§ Your instructions
Carry on the AEW wrestling recap, picking up right after its final sentence about Thunder Rosa and the camera.

§ Text extract
-*-

Meanwhile, Dustin Rhodes wants no part of being Seven again, and so next week he’ll face Uno.
Best Friends, The Varsity Blonds and Top Flight v. Chris Jericho, MJF, Jake Hager, Ortiz, Santana & Sammy Guevara
Wardlow is away dealing with family matters, so this is a mere 12 man tag team match. Orange Cassidy joins us on commentary for an amazing visual gag, as he puts on the headset but it isn’t even plugged in. Pillman starts with Jericho and gives him some chops and a crossbody out of the corner, then adds a springboard dropkick to put Jericho on the floor. He follows with a dive as you know Jericho is going to sell his ass off for this kid, and Pillman slingshots Griff in with a legdrop for two. Over to Dante and Sammy, and Sammy hits him with a dropkick but gets hit with a Rough Rider for two. Dante hits a corner clothesline and Darius comes in for a double team and kicks Sammy down for two. Over to Trent and Santana and we get shoving match that turns into a DONNYBROOK and a PIER SIX BRAWL at the same time, a rare double. The babyfaces clear the ring for a SIX-WAY HUG and everyone regroups. LAX jumps Trent and Santana gives him a double suplex, and Ortiz slingshots in with a senton. MJF works the arm and Trent bails to escape, so the Inner Circle swarms him on the floor and we take a break. Back with Sammy and Jericho doing some posing, but Sammy misses a shooting star press and Trent gets a knee but can’t make the tag. Ortiz takes out Chucky, so Trent tags Darius instead and he hits Ortiz with a standing Spanish fly. He tries a dive and the heels cut him off, but Dante picks up the slack with his own dive onto them. These kids are SMOOTH. Ortiz gets worked over in the face corner and Pillman hits Air Pillman on him before Griff cleans house and puts Ortiz down with a clothesline. So finally Jericho has had enough of this shit and hits him with the bat, and Hager cleans up with an F5 and lets MJF get the pin at 14:21. ***
Meanwhile, Thunder Rosa is sick of people saying she doesn’t belong here in AEW, so Rebel runs interference and Dr. Britt Baker lays her out and puts her in the lockjaw while rubbing off the makeup. She also accuses Rosa of being so ugly that she broke the camera, which is pretty mean, really.

-*-

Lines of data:
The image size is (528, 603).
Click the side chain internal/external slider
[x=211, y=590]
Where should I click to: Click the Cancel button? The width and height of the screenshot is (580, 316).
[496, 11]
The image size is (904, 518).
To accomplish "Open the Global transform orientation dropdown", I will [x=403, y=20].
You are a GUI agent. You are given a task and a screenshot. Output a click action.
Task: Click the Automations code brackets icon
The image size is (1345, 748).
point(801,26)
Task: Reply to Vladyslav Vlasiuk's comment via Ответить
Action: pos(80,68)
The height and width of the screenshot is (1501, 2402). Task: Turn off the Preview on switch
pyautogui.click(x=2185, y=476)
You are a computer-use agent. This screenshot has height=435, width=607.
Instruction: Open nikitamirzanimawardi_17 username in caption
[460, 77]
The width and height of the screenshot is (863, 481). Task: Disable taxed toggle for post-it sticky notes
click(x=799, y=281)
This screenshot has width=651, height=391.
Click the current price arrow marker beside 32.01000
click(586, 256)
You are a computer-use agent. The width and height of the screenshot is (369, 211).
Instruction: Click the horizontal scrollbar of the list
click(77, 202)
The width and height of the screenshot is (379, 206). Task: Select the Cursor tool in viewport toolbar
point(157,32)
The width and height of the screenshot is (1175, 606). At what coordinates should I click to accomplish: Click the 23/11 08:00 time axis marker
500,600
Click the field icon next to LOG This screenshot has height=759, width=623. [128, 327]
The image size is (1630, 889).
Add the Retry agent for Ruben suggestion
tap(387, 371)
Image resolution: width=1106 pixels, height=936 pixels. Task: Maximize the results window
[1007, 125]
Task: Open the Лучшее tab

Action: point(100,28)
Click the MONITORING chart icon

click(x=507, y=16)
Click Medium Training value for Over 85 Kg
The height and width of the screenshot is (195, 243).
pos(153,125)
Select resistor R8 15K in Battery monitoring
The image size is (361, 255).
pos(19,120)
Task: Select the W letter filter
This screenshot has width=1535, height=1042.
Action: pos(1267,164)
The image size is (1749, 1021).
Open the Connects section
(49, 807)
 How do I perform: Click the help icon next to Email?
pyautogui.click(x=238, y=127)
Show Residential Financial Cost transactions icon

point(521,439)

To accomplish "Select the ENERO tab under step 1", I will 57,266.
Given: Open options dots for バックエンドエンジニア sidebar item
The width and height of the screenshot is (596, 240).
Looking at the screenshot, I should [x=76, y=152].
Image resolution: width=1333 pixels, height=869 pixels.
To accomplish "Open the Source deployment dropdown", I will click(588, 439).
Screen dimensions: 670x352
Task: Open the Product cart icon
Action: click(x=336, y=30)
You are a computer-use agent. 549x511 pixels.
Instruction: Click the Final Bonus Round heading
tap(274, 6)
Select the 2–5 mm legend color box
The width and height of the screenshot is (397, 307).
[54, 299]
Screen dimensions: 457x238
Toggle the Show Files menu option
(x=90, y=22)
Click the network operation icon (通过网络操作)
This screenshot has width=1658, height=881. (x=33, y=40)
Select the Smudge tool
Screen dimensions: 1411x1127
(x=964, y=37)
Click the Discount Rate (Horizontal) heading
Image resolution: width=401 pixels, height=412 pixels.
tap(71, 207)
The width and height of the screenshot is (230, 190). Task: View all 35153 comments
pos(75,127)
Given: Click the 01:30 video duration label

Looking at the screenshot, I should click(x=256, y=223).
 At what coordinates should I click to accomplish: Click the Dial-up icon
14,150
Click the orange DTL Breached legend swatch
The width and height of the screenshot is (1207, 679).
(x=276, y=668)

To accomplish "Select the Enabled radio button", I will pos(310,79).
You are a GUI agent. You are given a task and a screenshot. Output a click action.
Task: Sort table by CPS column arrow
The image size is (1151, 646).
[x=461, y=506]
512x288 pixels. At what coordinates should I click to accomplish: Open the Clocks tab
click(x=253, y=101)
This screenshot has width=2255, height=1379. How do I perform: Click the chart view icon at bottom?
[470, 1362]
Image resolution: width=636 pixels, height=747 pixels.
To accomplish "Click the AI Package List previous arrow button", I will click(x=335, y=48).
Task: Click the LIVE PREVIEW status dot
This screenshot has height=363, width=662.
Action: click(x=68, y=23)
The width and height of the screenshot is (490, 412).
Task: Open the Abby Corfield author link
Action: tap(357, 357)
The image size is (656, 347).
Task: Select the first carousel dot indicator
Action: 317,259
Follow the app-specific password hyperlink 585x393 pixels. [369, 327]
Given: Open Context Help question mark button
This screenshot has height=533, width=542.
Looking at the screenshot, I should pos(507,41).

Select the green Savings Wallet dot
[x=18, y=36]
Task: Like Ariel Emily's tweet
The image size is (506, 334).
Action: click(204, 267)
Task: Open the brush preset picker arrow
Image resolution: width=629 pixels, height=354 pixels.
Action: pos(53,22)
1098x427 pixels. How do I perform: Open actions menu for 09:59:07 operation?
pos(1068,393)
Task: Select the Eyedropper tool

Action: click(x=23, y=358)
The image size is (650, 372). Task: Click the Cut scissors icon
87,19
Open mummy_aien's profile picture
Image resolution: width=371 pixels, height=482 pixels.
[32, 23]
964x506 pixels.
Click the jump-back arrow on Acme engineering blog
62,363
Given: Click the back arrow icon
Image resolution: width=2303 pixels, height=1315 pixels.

-*-

§ Reply to the task
SCU v. The Acclaimed
So these kids are doing John Cena’s Thuganomics deal, complete with chains and battle rap. Although then Kaz steals their beat and cuts a pretty awesome rap on them, calling them “Men on a Mission” in a sick burn. SCU double-teams Bowens in the corner for two, so Max Caster comes in and beats on Daniels. Daniels hits him with a dropkick and it’s back to Bowens, who backdrops Kaz to the apron and then sends him into the post to take over. We take a break and return with Kaz making a comeback with a slingshot DDT on Caster. Daniels gets the hot tag and runs wild, but Caster counters the STO. So he hits Bowens with the Blue Thunder Bomb for two and adds a uranage. Kaz takes Caster to the floor and Daniels goes up and hits Bowens with a cross body for two. But Caster hits him with the BOOMBOX OF DEATH and Bowens finishes with a wacky slam thing at 9:13. Man, these guys absolutely could not back up their shit-talking in the ring at all. This was BAD, with only SCU’s greatness holding it together enough to be watchable. *1/2 And then they challenge the Young Bucks for the tag titles next week. Hopefully the Bucks can get something out of them and this week was just nerves for the new kids.
Meanwhile, Top Flight challenges Jericho and MJF for next week. Now THESE kids immediately blended right in with the top guys in a variety of situations. They’re the ones they should be pushing soon.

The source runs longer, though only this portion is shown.